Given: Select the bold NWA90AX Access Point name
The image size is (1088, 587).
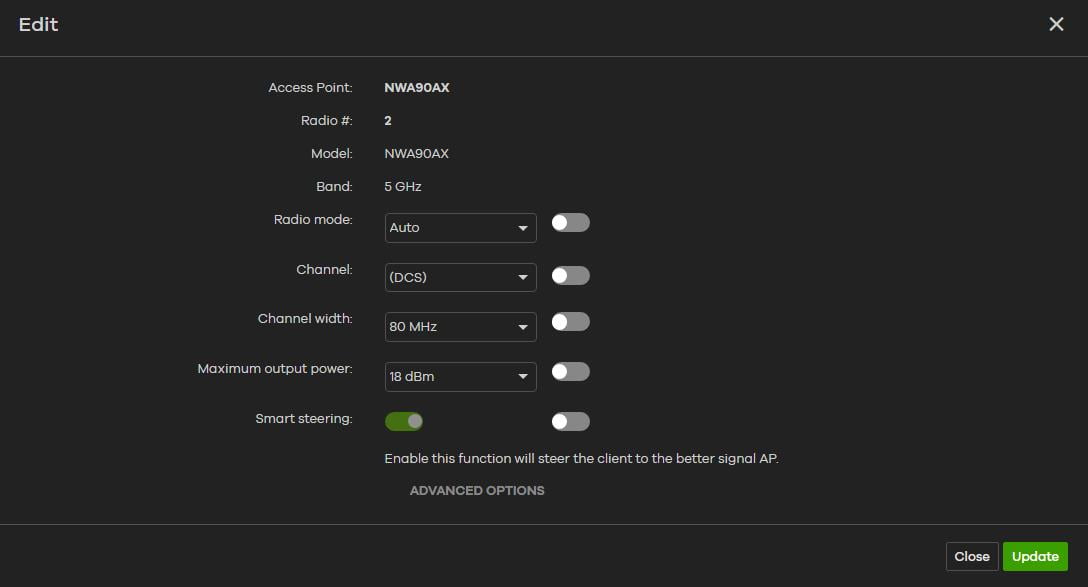Looking at the screenshot, I should 417,88.
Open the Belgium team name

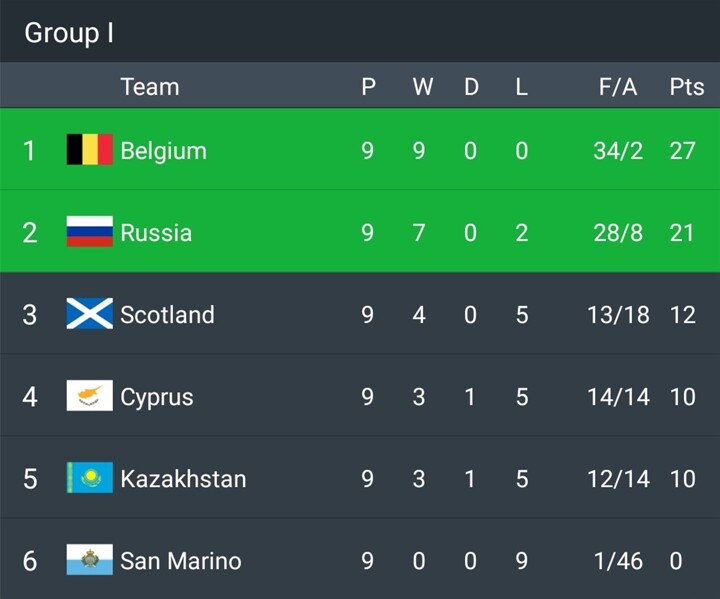(163, 151)
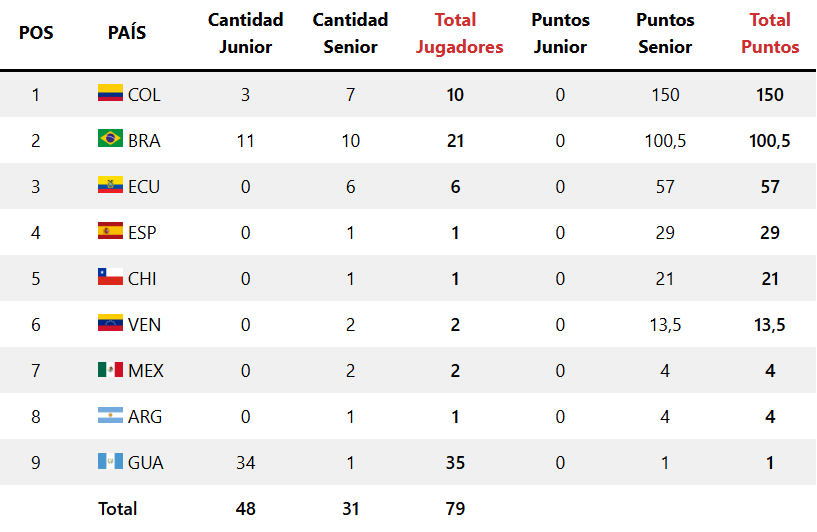Click the Ecuador flag icon
The width and height of the screenshot is (817, 532).
click(110, 185)
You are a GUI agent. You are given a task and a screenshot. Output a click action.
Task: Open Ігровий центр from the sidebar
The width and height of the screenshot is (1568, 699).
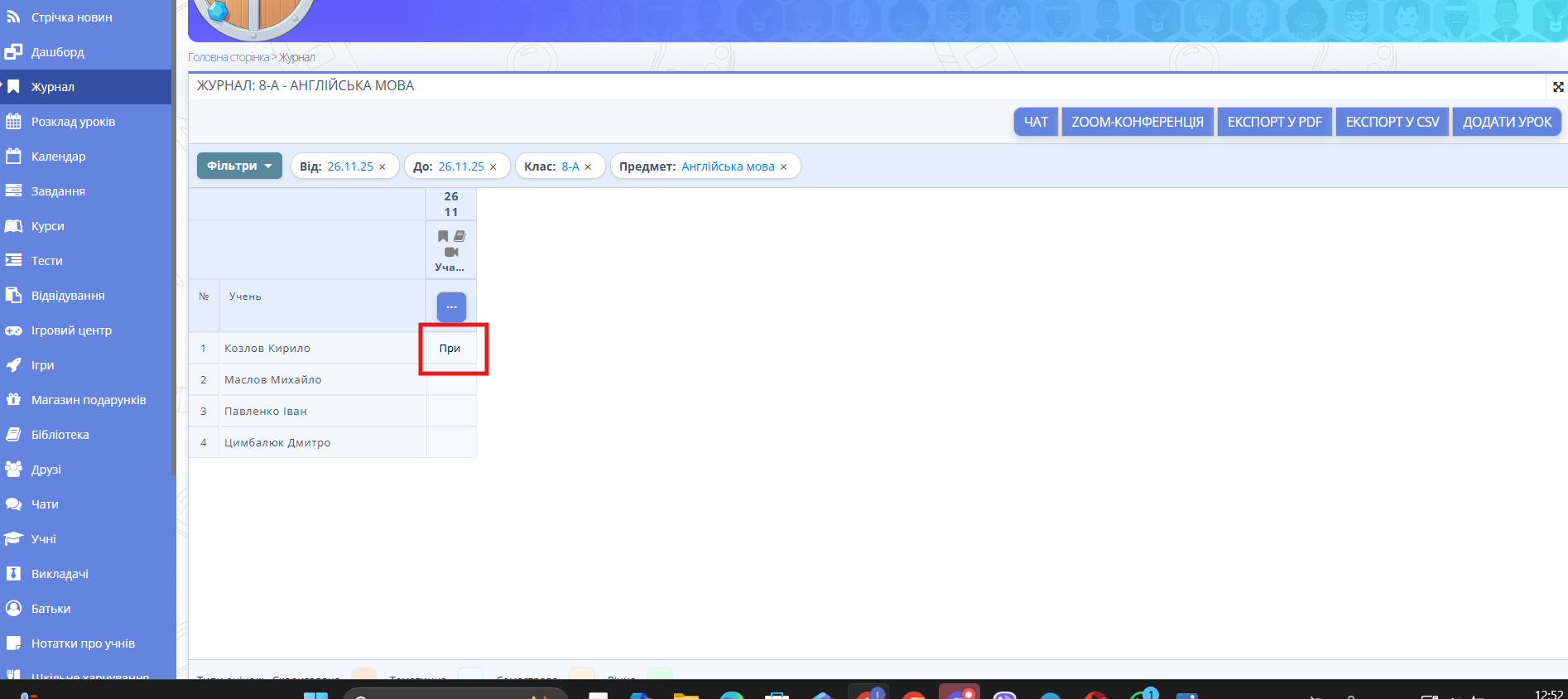pyautogui.click(x=71, y=330)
□ □ □
__YOUR GOAL__
Write out exactly the lines from the one containing "You are a GUI" through the end of the records above, both included, leaving all pictures out.

__OUTPUT__
You are a GUI agent. You are given a task and a screenshot. Output a click action.
Task: Open Ігровий центр from the sidebar
The width and height of the screenshot is (1568, 699).
pyautogui.click(x=71, y=330)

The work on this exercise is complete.